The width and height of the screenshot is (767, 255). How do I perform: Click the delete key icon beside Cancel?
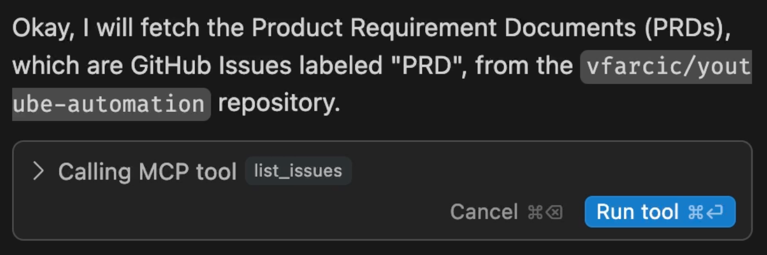click(x=554, y=213)
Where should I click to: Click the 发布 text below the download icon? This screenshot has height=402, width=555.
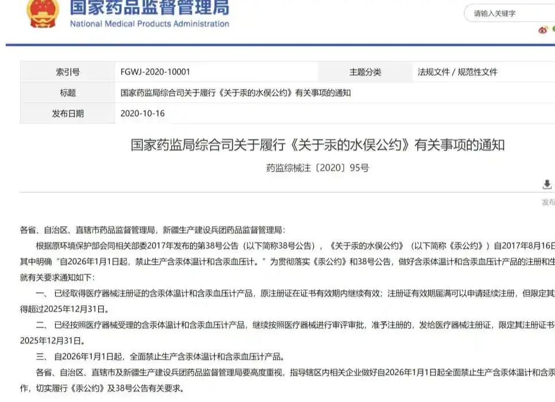point(548,202)

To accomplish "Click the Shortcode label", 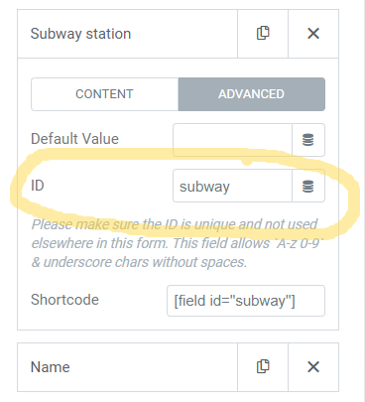I will coord(64,300).
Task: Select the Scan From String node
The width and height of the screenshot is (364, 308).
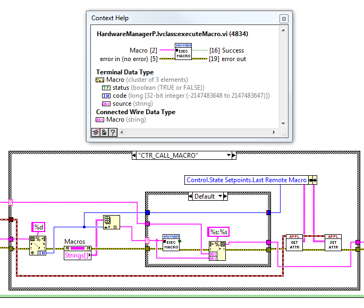Action: point(38,246)
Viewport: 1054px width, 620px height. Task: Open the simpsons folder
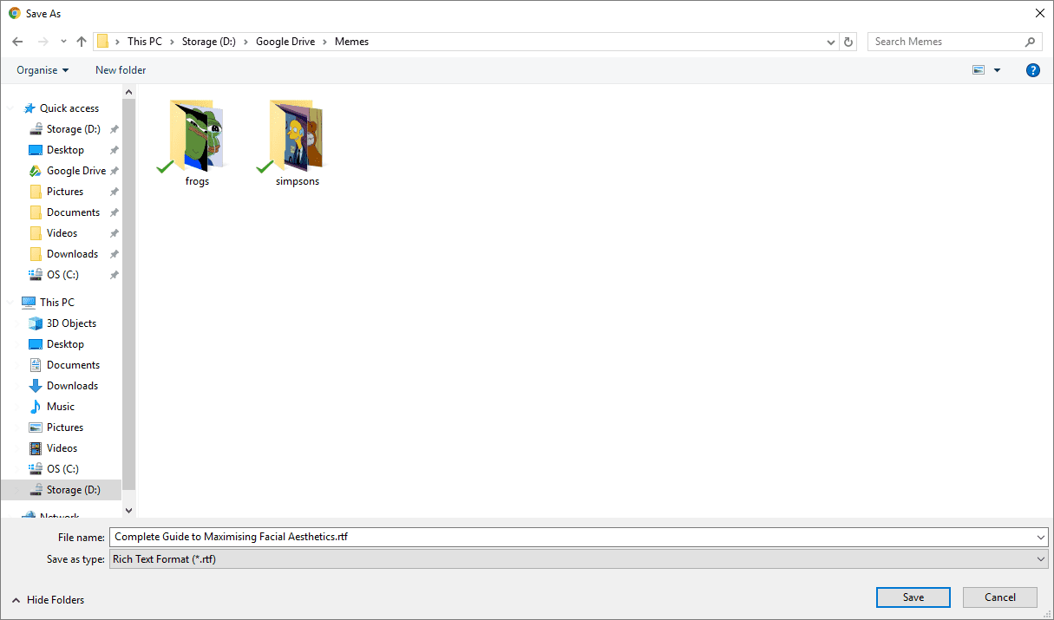click(x=298, y=142)
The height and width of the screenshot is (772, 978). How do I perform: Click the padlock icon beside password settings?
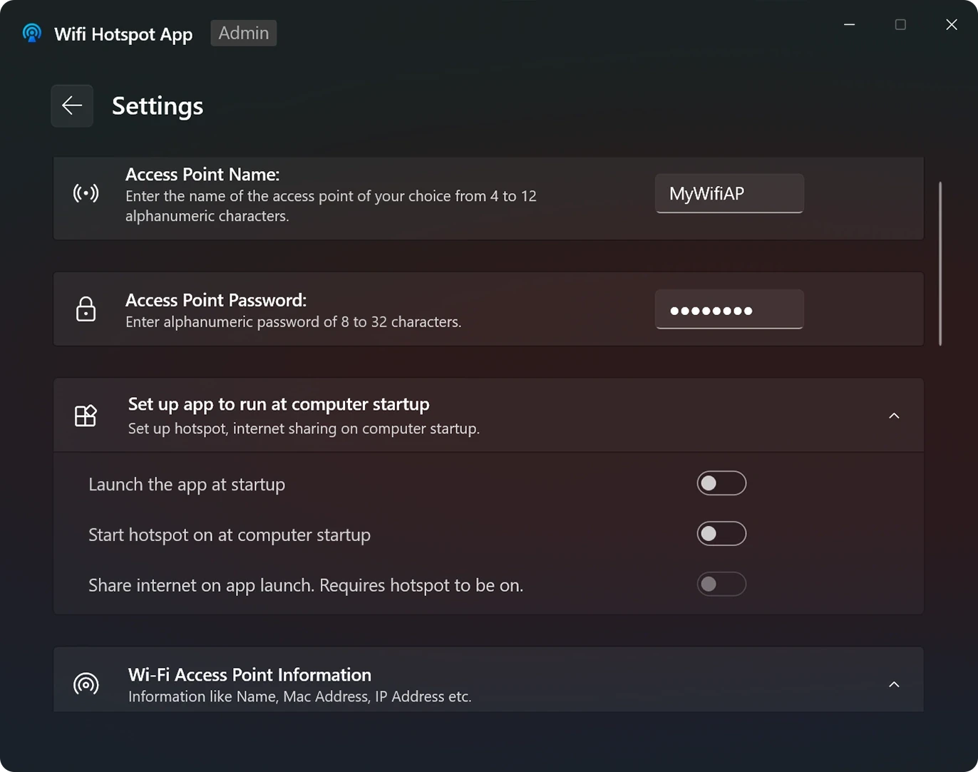(86, 309)
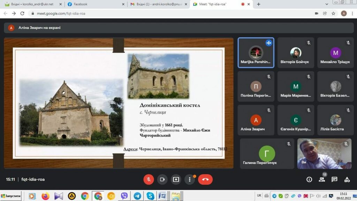The height and width of the screenshot is (201, 357).
Task: Click the present screen button
Action: pos(176,179)
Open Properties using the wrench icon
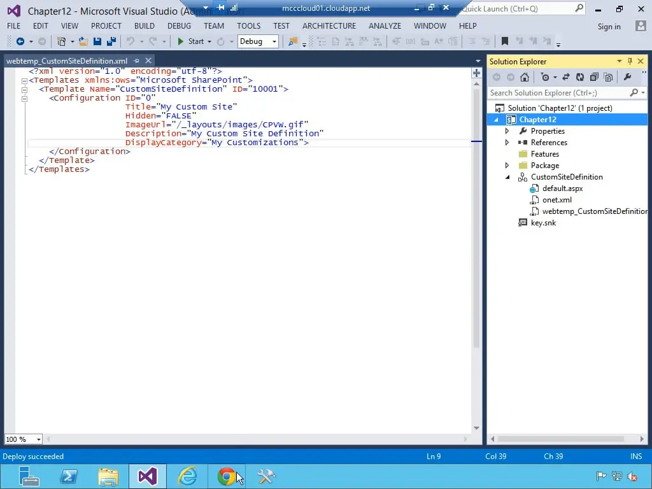Viewport: 652px width, 489px height. 627,76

**To be done:** Copy out the lines from the one containing "The height and width of the screenshot is (772, 978)." through the last line, exactly, leaving out the pictures.

**Final result:**
The height and width of the screenshot is (772, 978). How do I perform: Click the padlock icon beside password settings?
(86, 309)
The height and width of the screenshot is (201, 357).
Task: Click the present screen button
Action: pos(176,179)
Open Properties using the wrench icon
Viewport: 652px width, 489px height. 627,76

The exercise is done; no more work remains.